# Stanley is such a cool dude!



## sozzle (May 18, 2011)

The funny thing is, when hubby was putting on the sunglasses, he just sat there stock still, looking forward like it was the most natural thing in the world - so funny!........... greyhounds are so laid back/lazy.


----------



## Celt (Dec 27, 2010)

If Stanley is as much of a sun lover as my lot, he probably appreciated the eye protection. lol


----------



## Jan Fred (Jul 23, 2013)

Cool and so cute!  One suggestion, you should have him dressed or maybe even a cap would make him look more awesome.


----------



## Herzo (Feb 5, 2011)

Stanley is so beautiful, I love gray hounds. However I have never been around any, one does not see to many in Wyoming.


----------



## sozzle (May 18, 2011)

Jan Fred said:


> Cool and so cute!  One suggestion, you should have him dressed or maybe even a cap would make him look more awesome.


Ha yes, but as he has such a flat head nothing really stays on long enough unless it was elasticated or something.


----------



## sozzle (May 18, 2011)

Herzo said:


> Stanley is so beautiful, I love gray hounds. However I have never been around any, one does not see to many in Wyoming.


They certainly are very elegant and graceful dogs, that's what I get from many people when I am out walking. They were not common here either until the last few years when NZ decided to start up the retired racing charity in 2006. Personally I had only ever seen them racing, looking (to me) aggressive with their mouths wide open and then attacking that fake bunny, but when you actually meet them they are so quiet and gentle and so easy to look after, very low maintenance in so many ways. I think I will always go for greyhounds now, but then we were lucky with Stanley in that he was so easy to train and becoming a domestic pet after 5 years living in a pack of racing dogs. He has really fallen on his feet living with us let me tell you!!


----------



## Herzo (Feb 5, 2011)

Yes they are very elegant looking and I think acting. From what I can tell beautiful dogs. I know some can never be around cats but the I don't have any but 2 of my sisters do. I have always wondered if they would get on very good around hear I don't always put my dogs on a leash. And Richter is hard enough on the poor little rabbits.


----------



## NutroGeoff (May 15, 2013)

Oh wow. I have never seen a dog that actually allowed that! Haha. That's funny!


----------



## sozzle (May 18, 2011)

Herzo said:


> Yes they are very elegant looking and I think acting. From what I can tell beautiful dogs. I know some can never be around cats but the I don't have any but 2 of my sisters do. I have always wondered if they would get on very good around hear I don't always put my dogs on a leash. And Richter is hard enough on the poor little rabbits.


Yes that is a concern, however about 50% of the dogs adopted out here live quite happily with cats, but that is not to say they wouldn't chase or kill a strange cat that came into the garden.

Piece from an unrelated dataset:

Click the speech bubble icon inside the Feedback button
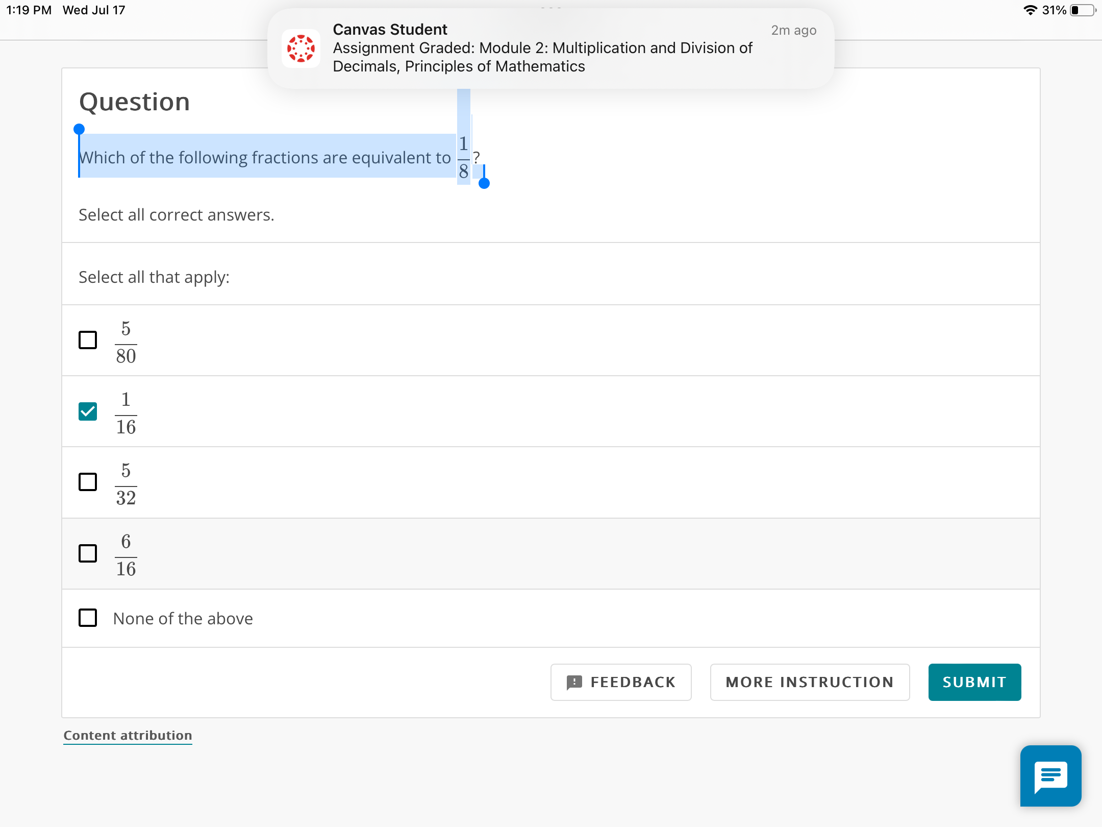 point(575,682)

He is always off leash when we got for river walks and is great, but if he saw a rabbit yes he would be off. He is not interested in small dogs thank goodness. I met a couple yesterday with a miniature poodle and they picked their dog up when they saw Stanley because a friend of theirs had their poodle killed by two greyhounds recently (which I happened to hear about), so tragic, so I assured them they could put him down and Stanley completely ignored it, he was more interested in eating grass. I must admit I would worry with more than one hound as I have seen the pack mentality kick in before and it isn't good and could be a risk. Also they have very thin skin and they can injure very easily, say running through the bush or racing, hence them wearing muzzles (during races) as they like to nip one another during a race as they get so hyped up and that can become a costly exercise. Today we have our monthly greyhound get together in my area and they have to be muzzled for the run around for this reason, even though some of them are quite old.


----------



## Herzo (Feb 5, 2011)

See now I didn't know they had that thin of skin. I'll bet that get together is great with all the Greyhounds. Maybe you should take some pictures for us.


----------



## Jan Fred (Jul 23, 2013)

> Ha yes, but as he has such a flat head nothing really stays on long enough unless it was elasticated or something.

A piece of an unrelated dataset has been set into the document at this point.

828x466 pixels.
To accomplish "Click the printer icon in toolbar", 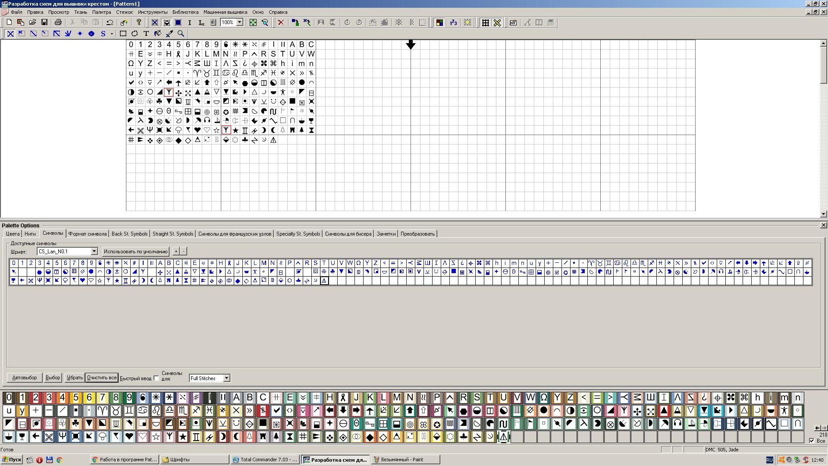I will point(58,22).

 Why don't you personalize it, you can ask someone to knit a beautiful elastic one for your dog. hwell:


----------



## sozzle (May 18, 2011)

Herzo said:


> See now I didn't know they had that thin of skin. I'll bet that get together is great with all the Greyhounds. Maybe you should take some pictures for us.


What a good idea. My friend Sue who owns this blog has taken the pics and she took more (better) of Stanley in the shades plus another older dog Bridgette that we fostered for a few weeks. We had 16 dogs turn up for the monthly get together with gorgeous winter sunshine.
Greyhounds CAN Sit | Life With a Greyhound, a Pigdog and Our Friends

ps. as well as having thin skin they also have very thin coats and Stanley looks almost bald in places which is quite normal for some hounds - he does have to wear PJs at night in the cooler months.


----------